Samstag, 13. Mai 2023

Schmähkritik des Tages (66)


Heute: Bernhard Torsch über den Kampf der Rechten gegen angebliche 'Frühsexualisierung'
 
"Lange hatten rechte und rechtsextreme Kräfte nach einem Thema gesucht, mit dem sie die gesellschaftliche Liberalisierung skandalisieren können - in der herbeiphantasierten »Frühsexualisierung« unschuldiger Kinderlein haben sie es gefunden. Das Geraune von der »Frühsexualisierung« entpuppt sich oftmals als projektiver Ausdruck der eigenen Phantasien. An einer Lesung von Männern und Frauen in Drag vor Kindern ist objektiv nichts sexuell oder gar erotisch. Kinder ab vier Jahren, an die sich die Münchner Lesung richten sollte, betrachten Trans-Personen nicht mit der verklemmten Geilheit erwachsener rechter Politiker, sondern eben mit Kinderaugen.

Was die Rechten in Wahrheit ablehnen, ist nicht die »Frühsexualisierung« von Kindern, sondern die Normalisierung und Akzeptanz gesellschaftlicher Minderheiten dadurch, dass Kinder Vielfalt früh und angstfrei erleben. Wer als Kind erlebt, wie eine Drag Queen spannende und schöne Geschichten vorliest, wird später vielleicht weniger anfällig dafür sein, Menschen in Drag zu fürchten. Wo keine Furcht, da kein Hass, und wo kein Hass, da kein Erfolg minderheitenfeindlicher Demagogie." (jungle World, 11.05.2023)

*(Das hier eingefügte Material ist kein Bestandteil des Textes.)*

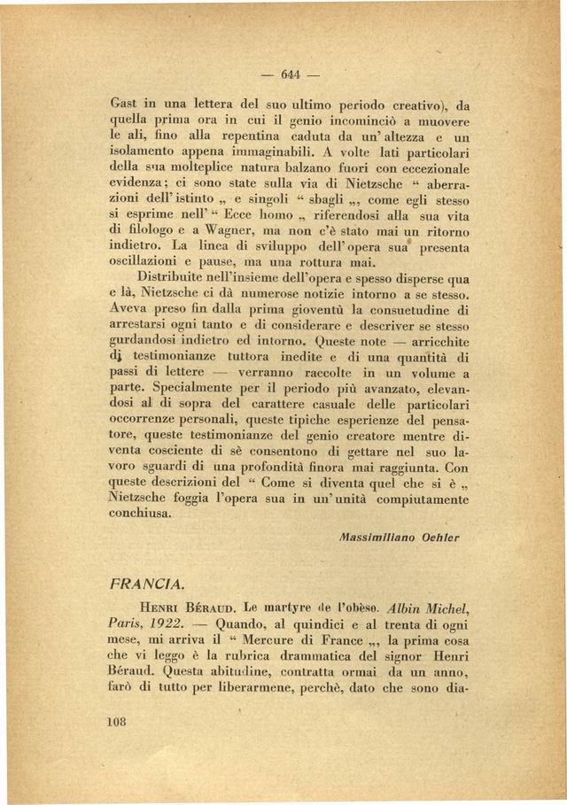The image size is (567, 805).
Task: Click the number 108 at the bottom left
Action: tap(117, 747)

Anmerkung: Wie immer, kann man auch hier versuchen, das Positive zu sehen. Offenbar haben Teile des bürgerlichen Konservatismus inhaltlich inzwischen so wenig Themen, dass sie auf die Kulturkampf-Schiene einbiegen müssen, um überhaupt noch was zu sagen zu haben. Also Schutz der Kinder vor der Indoktrination durch die Globohomo-Weltverschwörung. Von Putin, De Santis und Orbán lernen, heißt siegen lernen! Da ist es dann nicht mehr weit zur ‚globalistischen Agenda‘, mit der - zwinker, zwinker - Manweißschonwer Kinderherzen vergiften will, um die traditionelle Familie auszulöschen.

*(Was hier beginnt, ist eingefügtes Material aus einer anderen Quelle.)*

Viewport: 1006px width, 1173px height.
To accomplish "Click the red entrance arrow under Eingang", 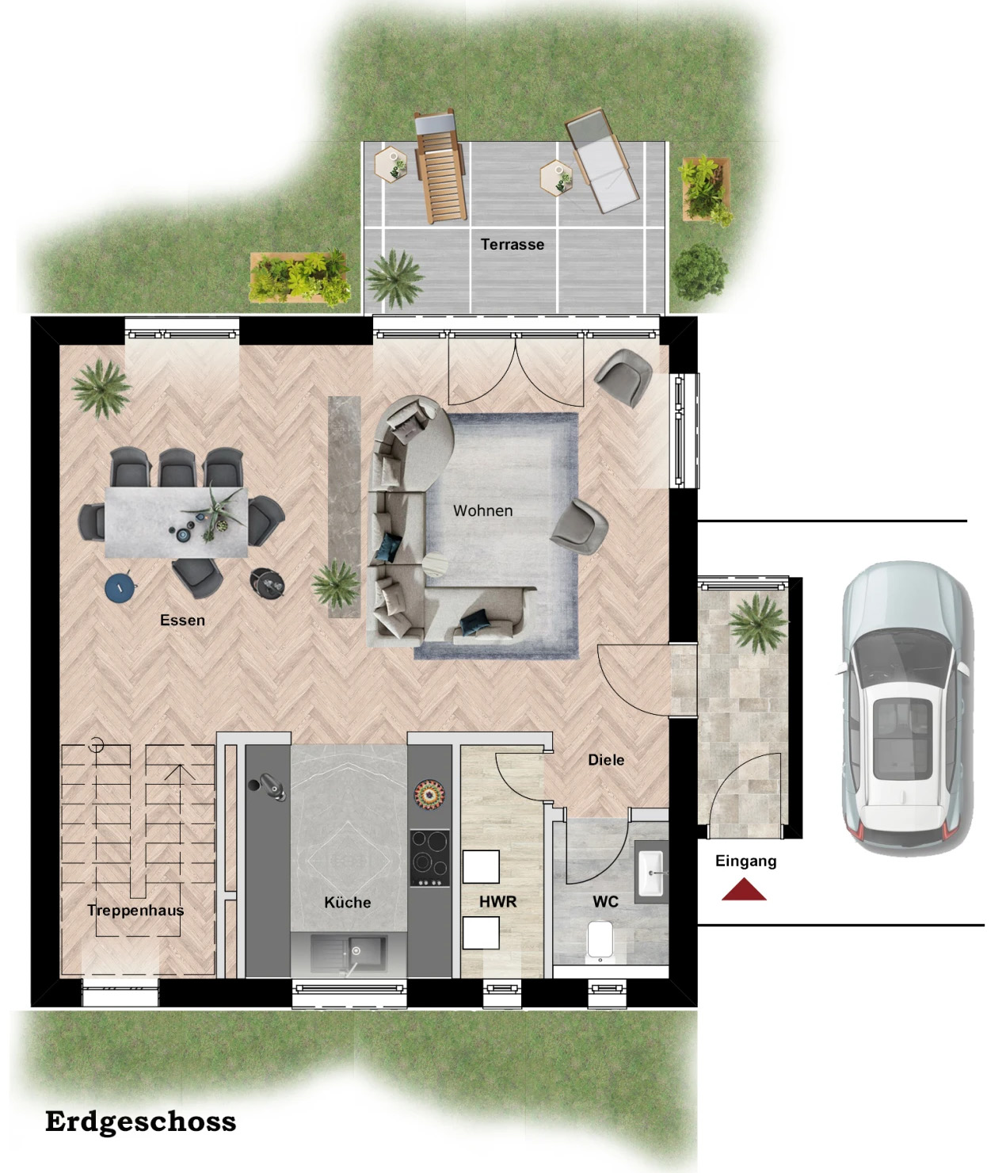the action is coord(744,889).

Und natürlich ist allen an so was beteiligten sonnenklar, dass sie mit solchen Aktionen Zielmarkierer für rechtsbraune Horden sind, die dann mit Morddrohungen und Gewaltphantasien zur Stelle sind. Ließ sich kürzlich erst studieren an der Kindergarten-Aktion des Ex-JU-Vorsitzenden Tilman Kuban, der im Geiste vermutlich noch nie jünger war als 60. Pardon, aber wer mir im Jahr 2023 erzählen will, das sei ein Versehen gewesen und man habe gar nicht gewusst, was das auslöst, soll bitte jemand anderen verarschen gehen.

(Fun fact: Die Lesung in der Münchner Stadtbibliothek war eine freiwillige Veranstaltung, zu der niemand gezwungen wurde. Aber wen interessieren schon lästige Details?)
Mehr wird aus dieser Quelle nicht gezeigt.